Most animals are able to swim when they need to cross a pond or stream, for example. But among them, very few can stay underwater for a certain period of time if they are not amphibians. However, researchers have just discovered an ability that allows a new species of spider to stay underwater for more than 30 minutes.

The species in question is called Trechalea extensa and she has a way of avoiding the inconveniences a spider can suffer that stays underwater. A submerged spider can indeed lose heat, run out of oxygen, but also be unable to feed. According to the study carried out by scientists, Trechalea extensa, which is a tropical spider found in Costa Rica, was able to stay underwater for 32 minutes.

Trechalea extensa underwater
Credits Lindsey Swierk

Lindsey Swierk, a Binghamton University biologist and first author, said that for many species, getting wet and cold is almost as risky as being in the presence of a predator. She added that previously it was not known that this species of spider could hide like this under water and for so long.

The discovery of the spider’s ability

In July 2019, the researchers were on a mission near a stream that is located at the Las Cruces Biological Station, in the province of Puntarenas in Costa Rica. It was there that they saw a specimen of Trechalea extensa on a rock. The scientists wanted to capture the spider but it headed for the surface of the water. Instead of continuing to the surface as spiders of this species usually do, the specimen dove underwater and positioned itself about 25 cm deep near a rock. The spider remained in this position for more than half an hour.

When the arachnid decided to get out of the water, the researchers were able to capture it.
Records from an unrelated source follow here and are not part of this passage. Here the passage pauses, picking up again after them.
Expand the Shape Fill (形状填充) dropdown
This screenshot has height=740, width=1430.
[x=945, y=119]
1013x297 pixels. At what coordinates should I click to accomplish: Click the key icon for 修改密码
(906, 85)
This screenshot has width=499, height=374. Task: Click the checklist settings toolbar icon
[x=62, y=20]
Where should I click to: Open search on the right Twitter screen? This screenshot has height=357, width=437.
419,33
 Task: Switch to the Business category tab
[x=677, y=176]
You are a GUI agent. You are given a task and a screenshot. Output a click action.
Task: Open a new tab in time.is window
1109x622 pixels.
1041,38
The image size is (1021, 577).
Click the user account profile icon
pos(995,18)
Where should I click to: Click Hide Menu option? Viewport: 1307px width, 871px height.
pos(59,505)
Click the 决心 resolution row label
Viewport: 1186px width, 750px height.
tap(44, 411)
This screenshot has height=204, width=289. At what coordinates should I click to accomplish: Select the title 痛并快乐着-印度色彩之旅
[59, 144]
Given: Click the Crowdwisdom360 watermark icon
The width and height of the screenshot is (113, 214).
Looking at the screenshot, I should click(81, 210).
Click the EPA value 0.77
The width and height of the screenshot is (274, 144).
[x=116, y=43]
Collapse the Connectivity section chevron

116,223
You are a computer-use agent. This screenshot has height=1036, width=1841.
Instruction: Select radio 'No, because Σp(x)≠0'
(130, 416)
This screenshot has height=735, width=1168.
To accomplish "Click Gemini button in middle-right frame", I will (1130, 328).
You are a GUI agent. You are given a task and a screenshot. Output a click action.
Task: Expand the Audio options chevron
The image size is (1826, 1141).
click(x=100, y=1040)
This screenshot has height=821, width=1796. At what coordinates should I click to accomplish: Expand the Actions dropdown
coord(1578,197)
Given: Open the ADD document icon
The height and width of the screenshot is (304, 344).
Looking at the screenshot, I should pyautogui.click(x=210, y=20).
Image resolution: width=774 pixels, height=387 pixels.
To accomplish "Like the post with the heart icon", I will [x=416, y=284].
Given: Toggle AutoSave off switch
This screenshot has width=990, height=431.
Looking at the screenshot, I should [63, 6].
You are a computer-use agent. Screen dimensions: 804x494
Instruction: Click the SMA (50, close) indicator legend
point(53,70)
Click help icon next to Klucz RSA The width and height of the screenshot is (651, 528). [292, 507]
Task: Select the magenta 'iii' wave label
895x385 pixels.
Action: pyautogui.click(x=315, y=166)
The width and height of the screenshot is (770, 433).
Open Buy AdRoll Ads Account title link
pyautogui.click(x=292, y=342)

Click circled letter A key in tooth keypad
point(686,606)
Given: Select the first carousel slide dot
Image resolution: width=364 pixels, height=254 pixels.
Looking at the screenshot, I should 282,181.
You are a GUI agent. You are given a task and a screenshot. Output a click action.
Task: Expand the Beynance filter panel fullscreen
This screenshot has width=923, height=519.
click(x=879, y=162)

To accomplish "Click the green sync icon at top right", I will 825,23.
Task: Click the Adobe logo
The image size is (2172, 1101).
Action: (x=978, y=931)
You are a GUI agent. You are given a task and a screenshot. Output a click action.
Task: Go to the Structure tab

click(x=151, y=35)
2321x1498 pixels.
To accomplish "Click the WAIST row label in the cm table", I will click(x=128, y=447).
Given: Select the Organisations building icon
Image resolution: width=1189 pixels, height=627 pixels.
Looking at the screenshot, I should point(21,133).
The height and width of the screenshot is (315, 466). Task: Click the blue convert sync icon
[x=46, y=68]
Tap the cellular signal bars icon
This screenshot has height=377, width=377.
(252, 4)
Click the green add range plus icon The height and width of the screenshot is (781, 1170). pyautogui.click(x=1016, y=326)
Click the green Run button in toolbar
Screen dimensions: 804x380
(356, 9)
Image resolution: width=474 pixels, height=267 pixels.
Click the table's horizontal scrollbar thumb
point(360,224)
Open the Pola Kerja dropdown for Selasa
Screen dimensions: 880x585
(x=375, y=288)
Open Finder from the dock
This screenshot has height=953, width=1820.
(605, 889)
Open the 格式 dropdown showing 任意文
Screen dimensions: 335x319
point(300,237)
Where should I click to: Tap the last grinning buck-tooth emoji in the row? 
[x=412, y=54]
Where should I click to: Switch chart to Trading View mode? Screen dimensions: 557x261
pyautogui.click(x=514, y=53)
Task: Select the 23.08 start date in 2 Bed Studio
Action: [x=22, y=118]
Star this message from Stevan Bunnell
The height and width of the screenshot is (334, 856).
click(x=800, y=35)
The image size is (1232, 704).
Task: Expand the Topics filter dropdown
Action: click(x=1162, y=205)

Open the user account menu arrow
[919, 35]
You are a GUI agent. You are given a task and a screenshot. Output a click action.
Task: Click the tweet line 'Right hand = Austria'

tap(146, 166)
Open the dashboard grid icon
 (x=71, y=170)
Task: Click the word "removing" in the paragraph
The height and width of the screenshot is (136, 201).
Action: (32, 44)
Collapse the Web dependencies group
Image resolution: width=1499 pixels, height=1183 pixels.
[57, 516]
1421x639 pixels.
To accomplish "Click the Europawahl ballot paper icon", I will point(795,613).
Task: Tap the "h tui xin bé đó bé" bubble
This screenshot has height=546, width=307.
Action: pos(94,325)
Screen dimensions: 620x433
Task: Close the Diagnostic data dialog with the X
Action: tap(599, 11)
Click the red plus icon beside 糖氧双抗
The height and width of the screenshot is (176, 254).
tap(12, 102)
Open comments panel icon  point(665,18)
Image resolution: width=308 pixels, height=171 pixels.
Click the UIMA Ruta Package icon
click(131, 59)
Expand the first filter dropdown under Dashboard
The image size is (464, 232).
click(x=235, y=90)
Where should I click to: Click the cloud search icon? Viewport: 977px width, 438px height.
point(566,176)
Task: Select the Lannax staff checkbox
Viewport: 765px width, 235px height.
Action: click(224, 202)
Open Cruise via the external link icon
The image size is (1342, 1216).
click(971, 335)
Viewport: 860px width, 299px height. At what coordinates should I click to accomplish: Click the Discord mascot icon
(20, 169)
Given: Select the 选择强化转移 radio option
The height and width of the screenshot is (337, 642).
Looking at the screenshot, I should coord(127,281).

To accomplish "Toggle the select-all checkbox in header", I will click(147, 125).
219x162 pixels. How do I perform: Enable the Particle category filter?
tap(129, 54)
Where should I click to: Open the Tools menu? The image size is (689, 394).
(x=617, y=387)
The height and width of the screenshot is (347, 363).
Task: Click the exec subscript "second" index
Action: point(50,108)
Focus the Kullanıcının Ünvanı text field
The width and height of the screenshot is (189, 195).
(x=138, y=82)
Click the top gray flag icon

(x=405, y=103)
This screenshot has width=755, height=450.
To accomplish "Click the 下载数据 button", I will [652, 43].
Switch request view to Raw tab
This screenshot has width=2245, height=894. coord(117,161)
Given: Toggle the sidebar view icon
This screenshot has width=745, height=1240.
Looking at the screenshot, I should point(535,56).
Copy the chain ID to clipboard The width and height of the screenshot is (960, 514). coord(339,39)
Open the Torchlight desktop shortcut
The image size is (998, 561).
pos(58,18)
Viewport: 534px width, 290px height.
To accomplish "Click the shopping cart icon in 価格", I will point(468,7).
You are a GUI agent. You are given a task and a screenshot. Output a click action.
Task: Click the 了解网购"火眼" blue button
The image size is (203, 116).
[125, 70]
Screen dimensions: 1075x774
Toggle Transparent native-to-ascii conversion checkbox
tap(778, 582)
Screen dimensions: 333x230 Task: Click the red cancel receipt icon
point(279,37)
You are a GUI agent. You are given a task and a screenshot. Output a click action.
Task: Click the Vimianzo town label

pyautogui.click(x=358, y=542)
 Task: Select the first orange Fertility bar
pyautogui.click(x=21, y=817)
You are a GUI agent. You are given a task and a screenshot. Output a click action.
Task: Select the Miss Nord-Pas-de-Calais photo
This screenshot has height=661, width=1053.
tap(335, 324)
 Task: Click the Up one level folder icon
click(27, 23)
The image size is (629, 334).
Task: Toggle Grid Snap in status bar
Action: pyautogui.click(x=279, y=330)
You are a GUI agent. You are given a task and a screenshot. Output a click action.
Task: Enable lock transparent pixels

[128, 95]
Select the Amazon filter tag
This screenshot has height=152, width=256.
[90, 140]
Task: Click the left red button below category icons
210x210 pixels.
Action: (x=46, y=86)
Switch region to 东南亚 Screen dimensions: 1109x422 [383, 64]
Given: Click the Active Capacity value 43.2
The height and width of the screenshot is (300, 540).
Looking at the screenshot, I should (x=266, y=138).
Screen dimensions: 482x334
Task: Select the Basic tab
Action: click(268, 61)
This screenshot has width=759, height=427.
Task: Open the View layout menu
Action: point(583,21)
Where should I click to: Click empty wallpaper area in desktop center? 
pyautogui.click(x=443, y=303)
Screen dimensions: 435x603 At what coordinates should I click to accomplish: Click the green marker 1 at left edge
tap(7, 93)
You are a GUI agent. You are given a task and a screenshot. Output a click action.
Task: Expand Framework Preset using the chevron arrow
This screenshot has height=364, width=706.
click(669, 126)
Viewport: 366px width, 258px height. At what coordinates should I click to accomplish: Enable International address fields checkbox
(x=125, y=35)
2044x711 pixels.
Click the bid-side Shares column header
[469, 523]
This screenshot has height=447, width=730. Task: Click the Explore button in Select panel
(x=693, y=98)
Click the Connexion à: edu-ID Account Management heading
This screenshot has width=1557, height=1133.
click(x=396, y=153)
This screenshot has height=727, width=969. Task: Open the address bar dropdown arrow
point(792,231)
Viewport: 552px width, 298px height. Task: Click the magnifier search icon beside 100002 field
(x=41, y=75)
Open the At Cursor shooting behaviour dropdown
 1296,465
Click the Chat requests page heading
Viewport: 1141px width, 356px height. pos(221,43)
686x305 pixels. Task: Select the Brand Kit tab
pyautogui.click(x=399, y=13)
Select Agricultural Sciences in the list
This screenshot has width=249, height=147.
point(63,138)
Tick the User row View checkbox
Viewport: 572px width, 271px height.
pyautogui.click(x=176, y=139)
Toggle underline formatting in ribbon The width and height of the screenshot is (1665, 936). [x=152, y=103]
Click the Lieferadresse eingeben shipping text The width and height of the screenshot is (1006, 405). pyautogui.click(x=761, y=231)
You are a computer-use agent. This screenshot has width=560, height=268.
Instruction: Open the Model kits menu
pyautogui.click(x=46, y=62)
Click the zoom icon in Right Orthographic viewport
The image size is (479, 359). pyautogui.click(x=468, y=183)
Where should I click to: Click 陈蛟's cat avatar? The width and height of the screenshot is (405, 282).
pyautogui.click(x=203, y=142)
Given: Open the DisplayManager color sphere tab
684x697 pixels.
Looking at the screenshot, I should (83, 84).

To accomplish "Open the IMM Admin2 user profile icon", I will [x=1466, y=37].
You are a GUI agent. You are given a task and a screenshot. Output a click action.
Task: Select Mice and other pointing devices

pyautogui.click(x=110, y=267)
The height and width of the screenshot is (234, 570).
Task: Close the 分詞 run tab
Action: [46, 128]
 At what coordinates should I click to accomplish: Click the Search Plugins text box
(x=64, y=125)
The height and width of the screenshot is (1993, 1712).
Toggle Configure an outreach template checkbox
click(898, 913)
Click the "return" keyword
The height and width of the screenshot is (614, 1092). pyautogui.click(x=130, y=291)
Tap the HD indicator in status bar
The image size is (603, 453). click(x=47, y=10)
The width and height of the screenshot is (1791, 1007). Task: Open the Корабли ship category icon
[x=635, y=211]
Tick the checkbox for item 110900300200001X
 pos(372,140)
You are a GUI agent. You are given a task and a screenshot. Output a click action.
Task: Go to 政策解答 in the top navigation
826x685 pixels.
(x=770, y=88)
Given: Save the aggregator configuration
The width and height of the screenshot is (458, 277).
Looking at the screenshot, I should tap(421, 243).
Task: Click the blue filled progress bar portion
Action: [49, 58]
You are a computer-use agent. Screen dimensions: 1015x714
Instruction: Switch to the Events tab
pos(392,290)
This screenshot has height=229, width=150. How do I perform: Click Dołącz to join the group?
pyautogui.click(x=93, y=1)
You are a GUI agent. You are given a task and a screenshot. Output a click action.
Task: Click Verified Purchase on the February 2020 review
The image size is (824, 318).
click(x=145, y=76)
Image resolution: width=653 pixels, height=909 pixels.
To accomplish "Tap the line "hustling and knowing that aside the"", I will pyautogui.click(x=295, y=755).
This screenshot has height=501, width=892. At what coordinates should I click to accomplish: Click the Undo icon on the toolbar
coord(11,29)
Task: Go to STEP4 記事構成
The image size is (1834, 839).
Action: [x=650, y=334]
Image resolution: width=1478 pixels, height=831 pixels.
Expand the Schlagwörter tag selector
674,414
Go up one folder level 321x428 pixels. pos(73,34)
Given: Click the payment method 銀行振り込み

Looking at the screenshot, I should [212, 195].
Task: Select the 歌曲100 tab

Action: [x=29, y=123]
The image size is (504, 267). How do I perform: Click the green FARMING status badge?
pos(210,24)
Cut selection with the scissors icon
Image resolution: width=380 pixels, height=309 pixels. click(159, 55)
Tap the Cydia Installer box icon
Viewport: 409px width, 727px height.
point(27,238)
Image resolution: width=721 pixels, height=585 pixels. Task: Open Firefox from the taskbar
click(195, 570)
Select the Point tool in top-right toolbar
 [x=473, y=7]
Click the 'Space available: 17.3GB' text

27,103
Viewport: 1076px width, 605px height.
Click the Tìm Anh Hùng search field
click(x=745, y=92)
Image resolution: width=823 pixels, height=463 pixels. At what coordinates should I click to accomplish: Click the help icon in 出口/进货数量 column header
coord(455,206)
They also managed to film and photograph what the spider had done underwater.

The Spider’s Secret

This is a unique observation, but scientists have found that the spider can survive underwater thanks to a layer of air surrounding its entire body. In fact, the hairs that cover the spider are so hydrophobic that they can create a kind of air shield. This shield protects the spider from the negative effects of water.

According to Swierk, the shield is so complete that the spider appears to have been immersed in silver. This layer of air could serve to keep the breathing openings away from the water and also minimize the heat loss caused by the cold water of the stream.

Clearly, we still have a lot to learn about spiders.